:: PASSAGE SHOWN

The IDENT statement

Purpose:

This statement is a rule, which defines an identity on a concept. It is syntactic sugar for specifying a set of relations that identify atoms in a specific concept. For example, if relations pi and rho determine an atom of concept T uniquely, you can write:

IDENT "T uniqueness" :  T (pi, rho)

As the IDENT statement defines a rule, it can be in the same places as any other RULE.

Syntax

`IDENT` (<label> `:`)? <Concept> `(` <term>* `)`

where:

  • <label> is the name of the rule. It can be a single word or a string (enclosed by double brackets). It is followed by a colon (:) to distinguish the label from the concept that follows.

::::
:: DATA EXTRACT

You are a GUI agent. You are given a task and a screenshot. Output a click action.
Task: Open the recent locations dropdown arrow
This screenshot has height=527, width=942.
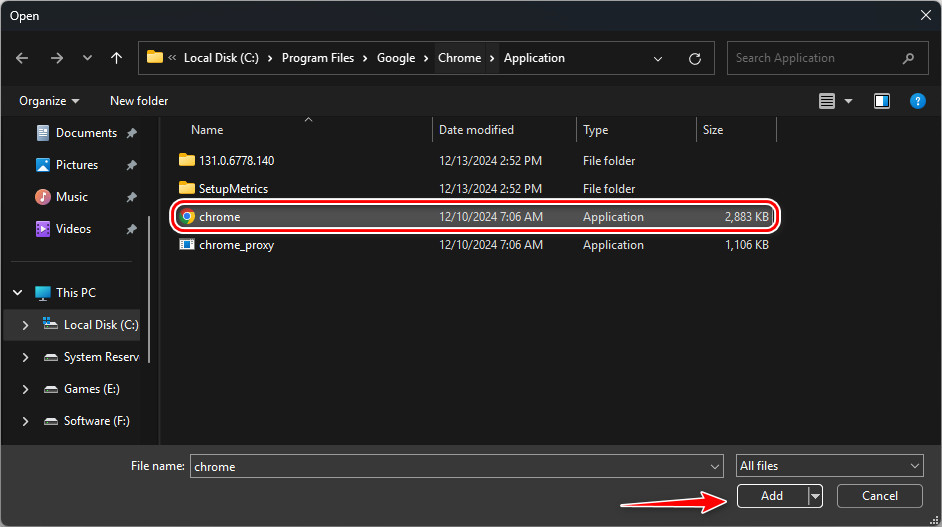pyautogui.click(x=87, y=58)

::::

Please carry on the text about the IDENT statement, picking up right after its last sentence.

  • <Concept> is the name of the Concept for atoms of which the rule specifies an identity

  • Between brackets are terms whose source concept must be <Concept>. This is enforced by the type system.

Informal Semantics

IDENT "Rule Name" : C (e1, e2, ...)

translates into the following rule:

  RULE "Rule Name":  {e1}<>{e1}~ /\ {e2}<>{e2}~ /\ ... |- I[C]

Note that

  • in case everyeis both univalent and total, e<>e~ equals e;e~, and the rule is equivalent to:

   RULE "Rule Name":  {e1};{e1}~ /\ {e2};{e2}~ /\ ... |- I[C]
  • in case every e is univalent but not total, you should use the IDENT statement (or the rule that it implements), because that also works when an e is not populated.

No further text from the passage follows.